__Exercise instructions__. Find every line of the records below that contains the word "left", and copy each of those lines out in full. Case counts.

__Input for this task__.
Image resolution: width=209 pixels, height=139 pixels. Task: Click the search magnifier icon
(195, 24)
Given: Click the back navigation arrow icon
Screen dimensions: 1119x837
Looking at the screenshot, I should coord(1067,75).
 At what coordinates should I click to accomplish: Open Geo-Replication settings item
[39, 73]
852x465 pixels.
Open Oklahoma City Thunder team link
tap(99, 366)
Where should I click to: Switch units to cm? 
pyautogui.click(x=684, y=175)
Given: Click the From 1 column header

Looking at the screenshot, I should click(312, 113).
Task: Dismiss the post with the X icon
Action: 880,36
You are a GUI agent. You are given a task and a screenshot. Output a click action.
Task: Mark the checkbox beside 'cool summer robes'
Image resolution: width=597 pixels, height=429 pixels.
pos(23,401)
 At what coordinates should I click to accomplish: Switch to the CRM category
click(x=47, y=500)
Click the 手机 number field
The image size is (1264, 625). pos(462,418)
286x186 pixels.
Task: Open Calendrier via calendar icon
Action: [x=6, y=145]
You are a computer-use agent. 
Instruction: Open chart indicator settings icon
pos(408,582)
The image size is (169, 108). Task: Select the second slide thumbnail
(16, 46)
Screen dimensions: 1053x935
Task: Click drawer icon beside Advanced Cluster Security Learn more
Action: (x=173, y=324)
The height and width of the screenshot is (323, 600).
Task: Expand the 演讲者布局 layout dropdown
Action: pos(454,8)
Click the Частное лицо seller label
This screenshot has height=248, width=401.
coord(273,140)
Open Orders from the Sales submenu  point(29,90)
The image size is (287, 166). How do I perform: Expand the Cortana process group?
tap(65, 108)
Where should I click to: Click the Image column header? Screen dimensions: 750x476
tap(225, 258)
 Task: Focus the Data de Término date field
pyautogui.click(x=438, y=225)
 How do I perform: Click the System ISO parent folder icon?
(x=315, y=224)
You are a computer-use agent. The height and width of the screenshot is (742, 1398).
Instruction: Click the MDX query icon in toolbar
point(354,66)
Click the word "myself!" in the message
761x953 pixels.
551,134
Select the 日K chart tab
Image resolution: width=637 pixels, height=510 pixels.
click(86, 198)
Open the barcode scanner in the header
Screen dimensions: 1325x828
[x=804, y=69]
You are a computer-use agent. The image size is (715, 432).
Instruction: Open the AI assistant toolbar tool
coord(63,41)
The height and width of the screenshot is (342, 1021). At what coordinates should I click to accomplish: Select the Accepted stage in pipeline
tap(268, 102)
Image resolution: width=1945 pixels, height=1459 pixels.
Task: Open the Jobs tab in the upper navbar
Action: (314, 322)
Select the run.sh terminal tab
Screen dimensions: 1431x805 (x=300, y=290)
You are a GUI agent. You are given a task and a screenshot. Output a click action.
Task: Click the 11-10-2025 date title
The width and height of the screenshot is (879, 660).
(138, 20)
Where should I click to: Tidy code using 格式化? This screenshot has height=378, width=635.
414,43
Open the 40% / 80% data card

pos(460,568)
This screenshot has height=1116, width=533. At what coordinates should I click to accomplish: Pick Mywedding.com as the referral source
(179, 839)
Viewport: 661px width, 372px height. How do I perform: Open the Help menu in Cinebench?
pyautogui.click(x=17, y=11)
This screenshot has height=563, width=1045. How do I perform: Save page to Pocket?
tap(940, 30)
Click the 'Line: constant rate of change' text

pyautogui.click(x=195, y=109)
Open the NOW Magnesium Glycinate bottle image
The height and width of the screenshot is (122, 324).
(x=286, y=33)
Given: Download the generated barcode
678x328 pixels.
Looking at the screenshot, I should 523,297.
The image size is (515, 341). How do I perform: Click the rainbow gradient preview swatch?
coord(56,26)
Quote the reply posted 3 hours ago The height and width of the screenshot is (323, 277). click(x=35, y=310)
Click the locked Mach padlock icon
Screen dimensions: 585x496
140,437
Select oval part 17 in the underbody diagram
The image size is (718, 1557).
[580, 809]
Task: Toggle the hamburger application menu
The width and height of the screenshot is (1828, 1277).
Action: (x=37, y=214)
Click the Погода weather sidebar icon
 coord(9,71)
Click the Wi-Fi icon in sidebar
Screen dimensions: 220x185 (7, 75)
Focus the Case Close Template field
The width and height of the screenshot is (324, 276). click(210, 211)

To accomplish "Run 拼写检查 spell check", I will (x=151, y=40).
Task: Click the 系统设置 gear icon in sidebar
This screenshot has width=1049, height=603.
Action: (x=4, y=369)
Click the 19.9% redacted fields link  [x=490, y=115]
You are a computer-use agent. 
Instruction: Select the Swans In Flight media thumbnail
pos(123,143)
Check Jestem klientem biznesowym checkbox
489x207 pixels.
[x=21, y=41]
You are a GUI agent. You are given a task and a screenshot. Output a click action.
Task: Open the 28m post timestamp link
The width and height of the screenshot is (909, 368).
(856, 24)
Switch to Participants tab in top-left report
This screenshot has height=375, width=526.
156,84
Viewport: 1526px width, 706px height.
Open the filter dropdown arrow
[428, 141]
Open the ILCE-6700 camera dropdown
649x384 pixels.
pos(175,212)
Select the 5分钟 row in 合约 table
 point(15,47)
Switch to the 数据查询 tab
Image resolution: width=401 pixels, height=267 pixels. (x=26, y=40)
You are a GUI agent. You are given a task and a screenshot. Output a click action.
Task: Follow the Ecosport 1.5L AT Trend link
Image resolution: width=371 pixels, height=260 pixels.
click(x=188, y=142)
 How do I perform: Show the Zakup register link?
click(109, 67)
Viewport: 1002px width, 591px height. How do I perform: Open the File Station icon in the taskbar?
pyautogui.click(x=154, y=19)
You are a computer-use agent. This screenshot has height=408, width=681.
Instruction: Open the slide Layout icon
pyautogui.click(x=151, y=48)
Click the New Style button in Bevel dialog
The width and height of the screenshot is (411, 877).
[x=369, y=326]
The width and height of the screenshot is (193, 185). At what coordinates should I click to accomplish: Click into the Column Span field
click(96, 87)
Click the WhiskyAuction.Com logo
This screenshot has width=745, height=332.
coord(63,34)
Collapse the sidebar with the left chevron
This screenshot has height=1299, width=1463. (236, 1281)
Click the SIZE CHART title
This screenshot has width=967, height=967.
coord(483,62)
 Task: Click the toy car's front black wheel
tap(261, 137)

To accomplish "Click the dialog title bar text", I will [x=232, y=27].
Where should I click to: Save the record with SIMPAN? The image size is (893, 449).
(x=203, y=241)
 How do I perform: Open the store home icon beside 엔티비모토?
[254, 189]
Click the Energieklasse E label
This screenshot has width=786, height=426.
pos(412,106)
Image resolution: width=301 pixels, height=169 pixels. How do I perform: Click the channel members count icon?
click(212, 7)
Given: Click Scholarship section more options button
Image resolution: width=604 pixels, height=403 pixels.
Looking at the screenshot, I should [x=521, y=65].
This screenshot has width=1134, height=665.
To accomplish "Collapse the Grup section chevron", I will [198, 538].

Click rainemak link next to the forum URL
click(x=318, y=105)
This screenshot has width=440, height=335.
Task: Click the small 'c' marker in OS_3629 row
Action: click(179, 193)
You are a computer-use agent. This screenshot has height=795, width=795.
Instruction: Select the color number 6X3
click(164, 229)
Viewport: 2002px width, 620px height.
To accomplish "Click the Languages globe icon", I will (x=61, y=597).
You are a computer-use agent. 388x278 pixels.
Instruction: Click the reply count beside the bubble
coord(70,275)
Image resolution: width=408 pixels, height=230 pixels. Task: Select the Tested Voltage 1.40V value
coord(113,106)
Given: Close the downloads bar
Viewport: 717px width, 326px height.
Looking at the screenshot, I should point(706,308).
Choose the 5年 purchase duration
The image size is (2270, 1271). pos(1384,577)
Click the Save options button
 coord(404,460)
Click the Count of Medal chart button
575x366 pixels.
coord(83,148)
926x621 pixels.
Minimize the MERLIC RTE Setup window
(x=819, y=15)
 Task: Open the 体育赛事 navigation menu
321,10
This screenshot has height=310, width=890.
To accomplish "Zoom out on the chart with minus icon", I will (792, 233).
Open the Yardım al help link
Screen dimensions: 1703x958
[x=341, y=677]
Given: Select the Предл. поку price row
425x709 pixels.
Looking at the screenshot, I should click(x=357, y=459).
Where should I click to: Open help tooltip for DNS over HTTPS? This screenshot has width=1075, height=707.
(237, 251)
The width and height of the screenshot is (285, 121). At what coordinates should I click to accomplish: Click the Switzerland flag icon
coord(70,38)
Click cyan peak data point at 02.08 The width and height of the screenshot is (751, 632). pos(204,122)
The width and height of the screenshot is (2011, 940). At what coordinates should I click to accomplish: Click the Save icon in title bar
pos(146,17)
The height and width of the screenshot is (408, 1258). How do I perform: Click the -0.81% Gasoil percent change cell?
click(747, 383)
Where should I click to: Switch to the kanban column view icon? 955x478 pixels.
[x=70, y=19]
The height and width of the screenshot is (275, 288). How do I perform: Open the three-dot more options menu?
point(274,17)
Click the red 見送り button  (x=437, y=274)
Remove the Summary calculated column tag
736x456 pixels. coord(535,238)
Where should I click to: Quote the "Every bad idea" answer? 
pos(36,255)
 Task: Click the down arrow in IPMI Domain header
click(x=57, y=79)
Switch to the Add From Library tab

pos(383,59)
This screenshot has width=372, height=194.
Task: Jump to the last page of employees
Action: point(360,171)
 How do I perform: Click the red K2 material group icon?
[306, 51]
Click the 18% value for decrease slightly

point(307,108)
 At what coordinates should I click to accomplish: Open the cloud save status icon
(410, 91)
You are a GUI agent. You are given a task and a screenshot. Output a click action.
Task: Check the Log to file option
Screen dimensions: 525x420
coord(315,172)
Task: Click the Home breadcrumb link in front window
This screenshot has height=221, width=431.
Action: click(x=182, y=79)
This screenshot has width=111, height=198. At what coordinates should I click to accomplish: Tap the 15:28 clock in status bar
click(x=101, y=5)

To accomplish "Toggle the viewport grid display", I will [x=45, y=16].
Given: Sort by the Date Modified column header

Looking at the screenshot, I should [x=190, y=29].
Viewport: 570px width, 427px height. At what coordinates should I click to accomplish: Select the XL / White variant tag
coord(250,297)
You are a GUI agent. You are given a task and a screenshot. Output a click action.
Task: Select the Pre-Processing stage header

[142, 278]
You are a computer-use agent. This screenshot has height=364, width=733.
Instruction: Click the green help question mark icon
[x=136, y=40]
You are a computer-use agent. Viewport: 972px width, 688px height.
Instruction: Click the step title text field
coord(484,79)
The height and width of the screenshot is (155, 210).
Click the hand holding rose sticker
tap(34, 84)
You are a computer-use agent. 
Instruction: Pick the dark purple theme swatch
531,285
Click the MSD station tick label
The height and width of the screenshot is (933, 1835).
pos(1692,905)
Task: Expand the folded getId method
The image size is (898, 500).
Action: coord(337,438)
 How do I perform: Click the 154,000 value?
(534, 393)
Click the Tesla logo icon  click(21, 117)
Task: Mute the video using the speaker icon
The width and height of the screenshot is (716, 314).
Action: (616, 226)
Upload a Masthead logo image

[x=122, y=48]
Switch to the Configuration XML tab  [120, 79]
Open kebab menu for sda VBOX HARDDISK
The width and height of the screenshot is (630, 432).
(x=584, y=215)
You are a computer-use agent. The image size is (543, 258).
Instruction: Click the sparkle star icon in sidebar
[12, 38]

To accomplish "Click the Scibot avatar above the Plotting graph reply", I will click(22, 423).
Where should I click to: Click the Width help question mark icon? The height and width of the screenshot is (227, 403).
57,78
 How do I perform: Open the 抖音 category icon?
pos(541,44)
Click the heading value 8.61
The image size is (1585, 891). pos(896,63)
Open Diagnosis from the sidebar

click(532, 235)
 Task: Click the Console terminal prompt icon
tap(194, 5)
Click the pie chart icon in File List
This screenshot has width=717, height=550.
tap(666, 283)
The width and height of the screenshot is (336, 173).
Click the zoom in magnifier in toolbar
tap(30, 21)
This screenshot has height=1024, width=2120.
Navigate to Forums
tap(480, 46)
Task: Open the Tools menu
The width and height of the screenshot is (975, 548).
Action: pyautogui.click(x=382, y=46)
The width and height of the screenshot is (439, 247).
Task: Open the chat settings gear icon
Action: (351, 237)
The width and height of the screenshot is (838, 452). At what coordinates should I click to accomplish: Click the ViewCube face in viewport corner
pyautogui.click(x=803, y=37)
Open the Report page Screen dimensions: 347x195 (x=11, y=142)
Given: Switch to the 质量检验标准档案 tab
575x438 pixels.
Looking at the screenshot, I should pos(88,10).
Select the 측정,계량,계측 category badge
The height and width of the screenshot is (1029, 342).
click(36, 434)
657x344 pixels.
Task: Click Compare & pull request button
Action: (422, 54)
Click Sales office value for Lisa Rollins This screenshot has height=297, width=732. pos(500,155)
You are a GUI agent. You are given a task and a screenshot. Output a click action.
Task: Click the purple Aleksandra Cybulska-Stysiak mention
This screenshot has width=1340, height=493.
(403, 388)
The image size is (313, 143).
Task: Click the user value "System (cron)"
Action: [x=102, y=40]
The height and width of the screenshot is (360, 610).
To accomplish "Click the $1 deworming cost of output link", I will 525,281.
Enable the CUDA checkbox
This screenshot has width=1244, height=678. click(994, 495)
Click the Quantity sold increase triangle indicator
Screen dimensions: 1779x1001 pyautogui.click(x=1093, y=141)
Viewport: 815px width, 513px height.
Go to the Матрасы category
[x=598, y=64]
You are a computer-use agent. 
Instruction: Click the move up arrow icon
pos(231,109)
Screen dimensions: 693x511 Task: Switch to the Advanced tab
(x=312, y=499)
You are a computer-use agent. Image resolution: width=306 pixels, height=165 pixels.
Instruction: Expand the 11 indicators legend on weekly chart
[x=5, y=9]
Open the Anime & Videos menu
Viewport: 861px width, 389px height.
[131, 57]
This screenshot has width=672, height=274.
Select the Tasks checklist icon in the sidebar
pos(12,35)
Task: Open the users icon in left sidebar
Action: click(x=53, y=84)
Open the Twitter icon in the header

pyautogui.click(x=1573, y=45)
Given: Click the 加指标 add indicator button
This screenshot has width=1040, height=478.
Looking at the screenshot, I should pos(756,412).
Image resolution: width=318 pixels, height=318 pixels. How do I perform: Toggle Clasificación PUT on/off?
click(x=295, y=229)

__Final result__.
Switch to Participants tab in top-left report
Collapse the sidebar with the left chevron
Task: Open the users icon in left sidebar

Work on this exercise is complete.